Powieść Czarnyszewicza ma wszystkie walory dzieł pisanych na emigracji, w tęsknocie za ojczystym krajem, którego już nie ma i nie będzie. Ważny jest każdy szczegół przeszłości: ludzie, obyczaje, stroje, święta, zaścianki i chutory, potrawy, uroczystości, wesela i pogrzeby. To szczegółowe opisanie świata, który odszedł bezpowrotnie do przeszłości. Świata niezwykle barwnego i bogatego swoim życiem. Są jednak w powieści pewne kluczowe wydarzenia i opisy, którym autor poświęca wiele uwagi – procesja Bożego Ciała w Bobrujsku, jako manifestacja polskości, szczegółowy opis obyczajów weselnych dokonany przy okazji ślubu córki Mieczyka Piotrowskiego oraz uroczysta wizytacja biskupa Łozińskiego w Wończy i jego mocne kazanie będące manifestem przywiązania tamtejszej ludności do wartości katolickich oraz przesłaniem i wsparciem dla wiernych, których czekają dekady życia w sowieckim piekle.

Kolejne ważne zagadnienie poruszane w powieści to zagrożenie bolszewicką rewolucją i jej skutki dla mieszkańców Smolarni.
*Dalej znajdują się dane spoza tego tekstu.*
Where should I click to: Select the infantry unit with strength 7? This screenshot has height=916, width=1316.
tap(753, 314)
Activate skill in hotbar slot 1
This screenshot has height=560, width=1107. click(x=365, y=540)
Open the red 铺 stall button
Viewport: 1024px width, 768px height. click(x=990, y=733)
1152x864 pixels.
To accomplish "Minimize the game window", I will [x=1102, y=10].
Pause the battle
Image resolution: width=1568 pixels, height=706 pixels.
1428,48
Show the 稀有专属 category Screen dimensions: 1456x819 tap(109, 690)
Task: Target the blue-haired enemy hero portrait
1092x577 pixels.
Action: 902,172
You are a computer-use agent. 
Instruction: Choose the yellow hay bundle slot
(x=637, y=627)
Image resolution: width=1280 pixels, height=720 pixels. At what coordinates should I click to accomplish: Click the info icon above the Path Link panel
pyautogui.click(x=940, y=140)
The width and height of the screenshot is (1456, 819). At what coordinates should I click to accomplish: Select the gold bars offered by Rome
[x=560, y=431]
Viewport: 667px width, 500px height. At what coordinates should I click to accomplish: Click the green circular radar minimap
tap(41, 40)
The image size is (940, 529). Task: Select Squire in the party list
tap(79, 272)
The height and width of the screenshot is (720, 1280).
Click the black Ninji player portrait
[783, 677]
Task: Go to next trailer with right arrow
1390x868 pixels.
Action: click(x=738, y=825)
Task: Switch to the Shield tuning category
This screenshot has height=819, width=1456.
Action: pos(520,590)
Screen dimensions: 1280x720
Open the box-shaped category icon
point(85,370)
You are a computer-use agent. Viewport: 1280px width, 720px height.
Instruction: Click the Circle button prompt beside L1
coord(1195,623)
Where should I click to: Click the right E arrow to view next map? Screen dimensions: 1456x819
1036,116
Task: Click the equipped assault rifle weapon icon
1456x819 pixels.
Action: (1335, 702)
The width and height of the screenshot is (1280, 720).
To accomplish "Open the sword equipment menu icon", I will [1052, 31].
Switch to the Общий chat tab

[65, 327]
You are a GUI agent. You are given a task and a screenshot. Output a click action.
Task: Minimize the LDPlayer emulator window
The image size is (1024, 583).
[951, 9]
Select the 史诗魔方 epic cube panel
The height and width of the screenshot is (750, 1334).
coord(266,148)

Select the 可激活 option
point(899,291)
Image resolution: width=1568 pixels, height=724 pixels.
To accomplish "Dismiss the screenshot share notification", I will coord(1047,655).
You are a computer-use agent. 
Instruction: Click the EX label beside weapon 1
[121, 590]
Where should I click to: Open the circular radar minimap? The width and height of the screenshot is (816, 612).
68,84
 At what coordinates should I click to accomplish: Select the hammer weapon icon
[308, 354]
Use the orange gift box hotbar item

Wstrząsające opisy losów jej mieszkańców pod władzą sowiecką przynoszą na myśl realia Związku Sowieckiego z lat 30. – zastraszenie, pacyfikacje, najazdy grup operacyjnych. Jak stwierdza Maciej Urbanowski: Komunizm w „Nadberezyńcach” jest anty-kulturą, wrogiem cywilizacji, reprezentantem tego co barbarzyńskie i „azjatyckie”, co niszczy tradycyjną wspólnotę i reprezentowane przez nią wartości. […] Bolszewizm jawi się czasem bohaterom „Nadberezyńców” jako dzieło nie tylko Chama, Azjaty, Barbarzyńcy, ale i Antychrysta”. Znakomicie widać to w porównaniu świata pod bolszewicką władzą (na wschód pod Berezyny, gdzie znalazła się też Smolarnia) oraz na zachód od tej rzeki. Bobrujsk pod polską władzą jest fragmentem dobrze zorganizowanego polskiego państwa. Funkcjonują urzędy, policja, normalna gospodarka. Dobre wrażenie robi Wojsko Polskie – pułki poznańskie. Granica na Berezynie nie jest zwykłą linią demarkacyjną tylko granicą cywilizacji.

Czarnyszewicz kreśli obraz społeczności polskiej, która w głównej swej masie nie poddaje się działaniu bolszewizmu. Pielęgnowany przez pokolenia etos wolności i rycerskości stanowi mocne antidotum na totalitarny reżim. Autor przedstawia jednak również przenikanie wirusa komunizmu – kolaborację z systemem (postać Jasia Ładana), strach, konformizm części mieszkańców. Czarnyszewicz opisuje znakomicie obrazy mechanizmów psychologicznych rewolucji – mentalność białoruskich chłopów, narastanie fali grabieży i płonących polskich dworów i zaścianków. Aczkolwiek świat ziemian jest w powieści niemal nieobecny.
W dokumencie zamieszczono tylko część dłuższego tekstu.